### What is being asked:
Retyping the records exactly is the whole task.

### Given records:

══════════

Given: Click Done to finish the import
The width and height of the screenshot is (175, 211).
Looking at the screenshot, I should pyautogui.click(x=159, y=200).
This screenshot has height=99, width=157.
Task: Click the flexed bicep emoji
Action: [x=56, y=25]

══════════

### Response box:
Given: Click Done to finish the import
The width and height of the screenshot is (175, 211).
Looking at the screenshot, I should pyautogui.click(x=159, y=200).
This screenshot has height=99, width=157.
Task: Click the flexed bicep emoji
Action: [x=56, y=25]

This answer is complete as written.